The battery pack itself is stored under the rear seats which not only allows for maximum boot space, but negates the need to have a dedicated cooling system thanks to the cooler air temperature of the cabin itself.
If you’re thinking of going the hybrid route with in the new Yaris to try and reduce your fuel bill ( try a claimed 2.8L/100km on the urban cycle) you’re going to be in for a pleasant surprise.
My expectations were low to begin with, and I hadn’t yet discovered the small row of buttons beside the old-school handbrake that included the drive mode control.
Prod the throttle hard enough and the three-cylinder engine delivers a satisfyingly thrum matched with reasonable getaway speed to boot. But once I discovered the more responsive power mode and any thought of trying to match the hybrid’s urban consumption figure simply went out the window.
Forget about the 0-100km/h sprints in your Yaris Hybrid, it’s the 0-60km/h you need to focus on. The Yaris is surprisingly punchy off the line, which is great fun in the city, and can be used to catch unwary drivers napping at the lights.
The strong hybrid powertrain is only half of what the new Yaris Hybrid offers. Ride comfort is vastly improved with all manner of bumps, potholes, and broken roads absorbed by the Yaris’s more rigid body and revised suspension system including softer springs.

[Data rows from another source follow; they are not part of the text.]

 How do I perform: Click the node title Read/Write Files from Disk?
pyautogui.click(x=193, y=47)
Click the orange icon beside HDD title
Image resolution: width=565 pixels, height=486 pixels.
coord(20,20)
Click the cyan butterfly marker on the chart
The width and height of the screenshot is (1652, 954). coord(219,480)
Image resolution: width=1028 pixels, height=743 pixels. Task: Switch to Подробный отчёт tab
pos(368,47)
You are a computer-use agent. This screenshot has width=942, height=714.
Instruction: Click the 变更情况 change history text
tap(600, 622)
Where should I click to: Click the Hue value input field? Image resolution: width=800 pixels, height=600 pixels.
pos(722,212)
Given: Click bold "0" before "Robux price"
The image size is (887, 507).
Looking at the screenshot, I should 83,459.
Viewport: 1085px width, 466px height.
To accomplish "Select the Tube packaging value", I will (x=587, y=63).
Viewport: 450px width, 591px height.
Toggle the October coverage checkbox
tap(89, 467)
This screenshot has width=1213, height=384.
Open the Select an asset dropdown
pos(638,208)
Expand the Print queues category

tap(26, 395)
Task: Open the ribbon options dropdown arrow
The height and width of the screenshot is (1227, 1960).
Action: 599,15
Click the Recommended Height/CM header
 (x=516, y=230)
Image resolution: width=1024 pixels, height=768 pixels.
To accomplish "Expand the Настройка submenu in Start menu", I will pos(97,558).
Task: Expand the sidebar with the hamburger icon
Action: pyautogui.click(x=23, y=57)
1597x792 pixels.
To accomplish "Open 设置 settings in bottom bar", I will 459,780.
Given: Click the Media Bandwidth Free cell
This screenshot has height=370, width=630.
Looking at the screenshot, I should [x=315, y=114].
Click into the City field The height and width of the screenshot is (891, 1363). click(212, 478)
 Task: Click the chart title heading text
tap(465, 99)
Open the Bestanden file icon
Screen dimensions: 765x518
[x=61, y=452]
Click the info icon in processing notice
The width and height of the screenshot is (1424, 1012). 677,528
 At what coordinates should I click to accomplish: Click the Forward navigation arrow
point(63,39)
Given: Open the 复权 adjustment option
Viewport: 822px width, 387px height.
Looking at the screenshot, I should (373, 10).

That stiffened-up chassis is responsible for the hybrid’s noticeably more agile handling with reduced body roll. Heaven forbid, this is a Yaris that urges you to push with more enthusiasm than you may have thought possible. Brakes seem strong, too, though it still pairs front discs with rear drums. Given the price hike it seems a bit rich.
Oh, and my fuel consumption after two days of urban charging in the Yaris hybrid was 3.8L/100km – so I can say with confidence that achieving 2.8L/100km is not off the cards. Bear in mind the standard Yaris holds 40 litres of fuel, while the hybrid has a 36L capacity.
As with the wider Toyota range, the Yaris Hybrid is covered by a five-year, unlimited-kilometre warranty.
Service intervals are every 12 months with five annual services capped at $195 per visit over five years or 75,000km, whichever comes first.
The standard Yaris service charges are slightly lower and capped at $170 for each of the five scheduled visits.
The fact you may never have considered a Toyota Yaris in the past is perfectly understandable. Who could blame you, it was nothing more than a toaster on wheels.
With the new one, Toyota has taken a new approach and built a car entirely worthy of consideration. It might be small, but the new Yaris feels more premium and drives more like a Euro hatch.
Make no mistake, pricing is going to be an issue. You’d be wise to test drive several other lower-priced alternatives, especially the Volkswagen Polo – or dare I say it, the Corolla.
Better still, hold off making your short list until we’ve cycled through more Yaris variants and for a longer period to effectively find the sweet spot in the range.
And for what it’s worth, I’d like to see Atko knock out some lap times between the hybrid and the standard petrol engine Yaris. I’m just curious, you understand.